Şiirler, daha çok usulden ziyade esası taşıdığını söyleyebiliriz. Anlatımda öz, nüve daha öndedir. Anlatımlar mistik ve felsefi bir cihette de yolunu almaktadır. Biçem ve izlek olarak lirizmin, imgenin, ses yüksekliğinin, çağrışımların izlerini bolca görmekteyiz. Yer yer aruz ve hece şiirinin ahenk unsurlarının tadı da karışmış şiirlere desek yeridir. Bütün bunlar, retorik bir anlatımla sunulmaktadır. Taşıllaşmış bir imge örgüsü ve konuşan şiirler şeklindedir. İmgenin kuruluşunda derin bir hissediş, duyuş ve söyleyiş bütünlüğü kendisini hissettirmektedir. İnsan hikâyelerinin, kütüphaneler dolusu hallerini imleniyor adeta. Bu insanlar ki dışından ziyade içine doğru ağacaktır daha çok. Zorluklarla pişmiş Anadolu insanının, Orta Doğu insanının ve daha çok da Müslümanın yürek türküsünü söyletiyor bir yer de.

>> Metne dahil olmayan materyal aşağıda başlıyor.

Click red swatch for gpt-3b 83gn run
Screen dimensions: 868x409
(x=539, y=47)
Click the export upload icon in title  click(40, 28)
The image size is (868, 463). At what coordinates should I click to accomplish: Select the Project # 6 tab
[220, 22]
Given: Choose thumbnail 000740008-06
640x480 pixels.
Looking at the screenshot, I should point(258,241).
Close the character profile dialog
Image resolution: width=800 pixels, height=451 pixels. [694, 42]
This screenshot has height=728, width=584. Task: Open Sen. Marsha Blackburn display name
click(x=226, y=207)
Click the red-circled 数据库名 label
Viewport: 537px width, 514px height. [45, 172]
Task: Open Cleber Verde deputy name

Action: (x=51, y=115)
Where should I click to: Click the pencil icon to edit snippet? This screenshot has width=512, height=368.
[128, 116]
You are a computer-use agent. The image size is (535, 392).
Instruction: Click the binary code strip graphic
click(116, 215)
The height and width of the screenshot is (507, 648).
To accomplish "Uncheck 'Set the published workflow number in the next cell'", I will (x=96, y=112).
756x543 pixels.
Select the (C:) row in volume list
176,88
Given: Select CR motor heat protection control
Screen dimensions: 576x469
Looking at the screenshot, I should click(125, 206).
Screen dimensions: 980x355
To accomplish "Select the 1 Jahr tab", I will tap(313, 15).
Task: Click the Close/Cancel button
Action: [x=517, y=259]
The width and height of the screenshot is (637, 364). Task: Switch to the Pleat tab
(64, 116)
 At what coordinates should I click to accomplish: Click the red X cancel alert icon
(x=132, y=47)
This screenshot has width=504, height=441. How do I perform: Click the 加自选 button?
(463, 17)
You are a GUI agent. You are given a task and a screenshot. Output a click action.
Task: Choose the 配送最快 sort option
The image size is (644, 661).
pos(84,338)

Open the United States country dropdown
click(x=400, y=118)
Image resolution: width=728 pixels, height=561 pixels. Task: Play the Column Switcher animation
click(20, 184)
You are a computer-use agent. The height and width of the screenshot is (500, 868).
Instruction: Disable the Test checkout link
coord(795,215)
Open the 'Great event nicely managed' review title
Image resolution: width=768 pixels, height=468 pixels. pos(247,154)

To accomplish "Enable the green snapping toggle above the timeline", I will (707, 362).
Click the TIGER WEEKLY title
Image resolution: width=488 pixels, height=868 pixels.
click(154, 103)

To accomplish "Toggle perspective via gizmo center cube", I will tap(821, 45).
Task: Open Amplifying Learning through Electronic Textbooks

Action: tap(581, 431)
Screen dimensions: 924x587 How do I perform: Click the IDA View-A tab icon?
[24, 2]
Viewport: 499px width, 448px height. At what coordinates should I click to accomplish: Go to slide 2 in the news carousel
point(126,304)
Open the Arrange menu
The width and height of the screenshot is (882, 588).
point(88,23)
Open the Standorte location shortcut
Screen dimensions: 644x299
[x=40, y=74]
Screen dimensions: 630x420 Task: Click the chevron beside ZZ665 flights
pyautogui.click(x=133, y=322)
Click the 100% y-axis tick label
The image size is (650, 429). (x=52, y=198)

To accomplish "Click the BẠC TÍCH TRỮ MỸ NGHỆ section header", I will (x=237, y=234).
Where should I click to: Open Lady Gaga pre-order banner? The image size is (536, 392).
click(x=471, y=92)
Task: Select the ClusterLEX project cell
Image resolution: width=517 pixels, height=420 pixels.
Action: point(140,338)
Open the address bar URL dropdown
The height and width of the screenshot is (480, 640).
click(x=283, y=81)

Şiirler de anlatım genel olarak anne üzerinden şekillenmektedir. Anne ve baba özlemini kimi şiirlerde başat bir tema olarak karşımıza çıkmaktadır. Bir solukta kendisini okutan, sürükleyici, duyulara hitap eden güzel şiirler bunlar. Zaten başladıktan sonra bırakabilmek kabil olmuyor. "Şair bu kitapta, annesi üzerinden sesini ve imgesini oluşturmuş" tespitimi açacak olursam; “…Allah var!/ ben anne sütünün/ ben inancımın/ ben umudumun yalancısıyım…” (sayfa 15) demektedir. Başka bir şiirin de “gelin ağıtıymış ağrım annem” (sayfa 21), “iğde ağacı ile randevum var!/ babamın kokusunu dolduracak ceplerime” (sayfa 87) “İğde” şiiri mısralarıyla baba özleminde de bulunulmaktadır. Baba kokusunu iğde kokusunda hissetmekte ve aramaktadır adeta şair. “Söyleyin anneme!/ döşümdeki baharı ölümlüyor/ i n s a n eli değmiş kandırıkçı ninniler…” (sayfa 90) Anne ve babaya müheyya bir berceste hediyeler de taşımaktadır bu mısralar. Aynen bunlar gibi anne, baba, çocuk ve kadın söylemleri şiirlerin genetiğine sirayet etmiş olduğunu da söyleyebiliriz.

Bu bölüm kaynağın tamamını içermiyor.